Is there a place where I can retrieve the distance between two genes on the same chromosome? I have a list of 100 genes, so it would be nice to retrieve this information from a database.

You could just obtain the coordinates of those genes and then do a simple arithmetic operation: max(start_gene1, start_gene2)-min(end_gene1,end_gene2), assuming start is the lowest coordinate, disregarding the strand orientation (end would be the real start of a gene located in the minus strand). In case genes are overlapping you will get a negative number.

You are in luck, I just wrote a short script to do that with olfactory receptor genes from the mouse genome. I got some fused genes since they are close and with similar sequences.

1. I use the UCSC browser to download the mm10 mouse genome Ensemble gene table as a bed file, and subset it using grep -f listOlfrGene.txt where listOlfrGene.txt contains Ensembl transcript ids gathered from Biomart (based on a GO term search for olfactory receptor function)
2. The subset bed file is then sorted using bedtools sort bedFile > olfr_genes_sorted.bed (http://bedtools.readthedocs.org/en/latest/index.html)
3. I run bedtools closest -s -d -io -N -a olfr_genes_sorted.bed -b olfr_genes_sorted.bed > output.bed. This gets me a new bed file in the format gene #1 bed data | closest gene #2 bed data | distance between #1 and #2. Here the closest gene has to be distinct, on the same strand of the same chromosome and not overlapping (-s -d -io -N options, read the manual).
4. This file is simplified by running awk '{print $NF,"\t",$1,"\t",$4,"\t",$10}' output.bed > closestOlfrGenes.txt to get the data in the distance | chromosome | geneID #1 | geneID #2 format (which I find more convenient)
5. sort -n closestOlfrGenes.txt | awk '$1 > 0 {print $0}' > sortedClosestOlfrGenes.txt gets me the values sorted by distance.

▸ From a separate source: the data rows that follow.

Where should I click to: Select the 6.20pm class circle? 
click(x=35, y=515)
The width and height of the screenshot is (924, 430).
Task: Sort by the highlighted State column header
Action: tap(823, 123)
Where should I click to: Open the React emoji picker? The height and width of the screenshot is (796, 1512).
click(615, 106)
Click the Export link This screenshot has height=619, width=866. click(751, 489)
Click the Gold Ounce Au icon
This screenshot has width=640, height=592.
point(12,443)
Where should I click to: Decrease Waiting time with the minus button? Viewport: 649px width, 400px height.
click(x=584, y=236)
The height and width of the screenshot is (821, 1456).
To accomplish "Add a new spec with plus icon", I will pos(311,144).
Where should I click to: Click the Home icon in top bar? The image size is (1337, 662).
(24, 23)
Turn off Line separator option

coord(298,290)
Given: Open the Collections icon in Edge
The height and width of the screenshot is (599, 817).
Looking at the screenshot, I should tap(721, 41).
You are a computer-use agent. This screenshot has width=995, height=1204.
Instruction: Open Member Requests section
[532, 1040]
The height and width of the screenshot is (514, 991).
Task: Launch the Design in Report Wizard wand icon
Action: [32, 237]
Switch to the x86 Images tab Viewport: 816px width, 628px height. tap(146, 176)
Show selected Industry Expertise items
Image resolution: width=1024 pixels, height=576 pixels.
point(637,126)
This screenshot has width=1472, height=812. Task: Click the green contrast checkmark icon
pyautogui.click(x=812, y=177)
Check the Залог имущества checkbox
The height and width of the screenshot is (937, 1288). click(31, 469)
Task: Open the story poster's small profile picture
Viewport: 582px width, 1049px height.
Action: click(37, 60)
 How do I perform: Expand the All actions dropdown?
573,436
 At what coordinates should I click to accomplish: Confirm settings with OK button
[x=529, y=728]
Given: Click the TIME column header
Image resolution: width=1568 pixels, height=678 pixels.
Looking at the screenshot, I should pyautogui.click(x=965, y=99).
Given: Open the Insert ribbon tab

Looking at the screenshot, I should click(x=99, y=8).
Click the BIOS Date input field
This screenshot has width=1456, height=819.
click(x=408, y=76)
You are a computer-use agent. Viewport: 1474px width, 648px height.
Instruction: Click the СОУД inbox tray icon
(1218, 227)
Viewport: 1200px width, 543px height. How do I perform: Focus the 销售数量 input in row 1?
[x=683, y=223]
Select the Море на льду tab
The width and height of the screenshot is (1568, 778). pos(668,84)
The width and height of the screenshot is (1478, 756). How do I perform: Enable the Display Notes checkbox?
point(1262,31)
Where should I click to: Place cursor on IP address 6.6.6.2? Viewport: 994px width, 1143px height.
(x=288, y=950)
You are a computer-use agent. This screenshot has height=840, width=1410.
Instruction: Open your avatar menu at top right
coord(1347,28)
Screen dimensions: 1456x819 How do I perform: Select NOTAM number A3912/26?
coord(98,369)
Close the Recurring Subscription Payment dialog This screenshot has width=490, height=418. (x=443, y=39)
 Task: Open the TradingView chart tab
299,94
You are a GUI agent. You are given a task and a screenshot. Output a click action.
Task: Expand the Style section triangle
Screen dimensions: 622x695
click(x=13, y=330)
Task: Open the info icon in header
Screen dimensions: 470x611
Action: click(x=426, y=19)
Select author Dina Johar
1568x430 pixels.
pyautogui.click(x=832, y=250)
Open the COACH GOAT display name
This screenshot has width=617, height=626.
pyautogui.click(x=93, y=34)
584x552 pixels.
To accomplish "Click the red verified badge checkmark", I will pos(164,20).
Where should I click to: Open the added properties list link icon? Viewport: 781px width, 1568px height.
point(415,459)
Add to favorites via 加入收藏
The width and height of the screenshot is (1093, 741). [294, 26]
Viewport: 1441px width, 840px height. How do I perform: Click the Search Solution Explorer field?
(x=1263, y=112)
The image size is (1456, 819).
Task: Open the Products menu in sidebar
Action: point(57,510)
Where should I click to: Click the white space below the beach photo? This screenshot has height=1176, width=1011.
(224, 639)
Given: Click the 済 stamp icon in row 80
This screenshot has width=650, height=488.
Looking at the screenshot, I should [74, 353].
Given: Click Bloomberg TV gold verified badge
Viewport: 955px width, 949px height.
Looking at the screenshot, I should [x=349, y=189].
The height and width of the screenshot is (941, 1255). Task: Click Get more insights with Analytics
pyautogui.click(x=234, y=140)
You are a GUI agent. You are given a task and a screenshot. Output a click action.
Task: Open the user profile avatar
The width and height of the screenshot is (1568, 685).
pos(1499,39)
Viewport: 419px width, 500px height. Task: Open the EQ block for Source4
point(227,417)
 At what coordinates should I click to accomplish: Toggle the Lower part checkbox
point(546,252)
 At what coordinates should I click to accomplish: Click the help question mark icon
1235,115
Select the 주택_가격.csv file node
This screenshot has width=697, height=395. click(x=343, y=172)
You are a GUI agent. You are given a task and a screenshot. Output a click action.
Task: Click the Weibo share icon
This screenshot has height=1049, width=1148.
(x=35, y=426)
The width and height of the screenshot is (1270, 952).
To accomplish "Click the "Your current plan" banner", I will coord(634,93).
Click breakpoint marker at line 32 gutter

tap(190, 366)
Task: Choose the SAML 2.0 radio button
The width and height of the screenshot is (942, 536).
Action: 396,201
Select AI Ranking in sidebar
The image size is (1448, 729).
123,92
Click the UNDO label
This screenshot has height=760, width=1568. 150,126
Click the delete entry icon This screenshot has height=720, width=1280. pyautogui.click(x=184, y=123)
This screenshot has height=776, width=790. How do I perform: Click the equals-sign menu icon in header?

I use the awk part to get rid of a couple values that were at -10 for some reasons.

You have here a sample from each file http://pastebin.com/dMh7MQUU. Note that the end results is such that you will find paired lines in this format: distanceX gene1 gene2 \n distanceX gene2 gene1 \n

For visualization, with the results here (http://imgur.com/caNxDew):

library(dplyr)
closestOlfr=read.csv(file="sortedClosestOlfrGenes.txt",sep="",header=FALSE,na.strings = ".",col.names=c("dist","chr","gene","closest"))
closestOlfr$dist=closestOlfr$dist/1000 # convert to kb
h<-hist(closestOlfr$dist[closestOlfr$dist<=100], breaks=100, col="red", xlab="Distance to closest olfactory gene (kb)", main="Relative proximity of olfactory genes (cut-off at 100kb)") 
dist_wanted=20
print(c("For this threshold (kb):",dist_wanted,"here is the number of close genes",sum(closestOlfr$dist<=dist_wanted)))

I conclude that RNA-Seq alignment with a maximum intron size of 25000 are still too high.

Hello, you can download the genomic coordinates of your genes (e.g. from BioMart), sort the list according to chromosomal location and then measure the distances via scripting.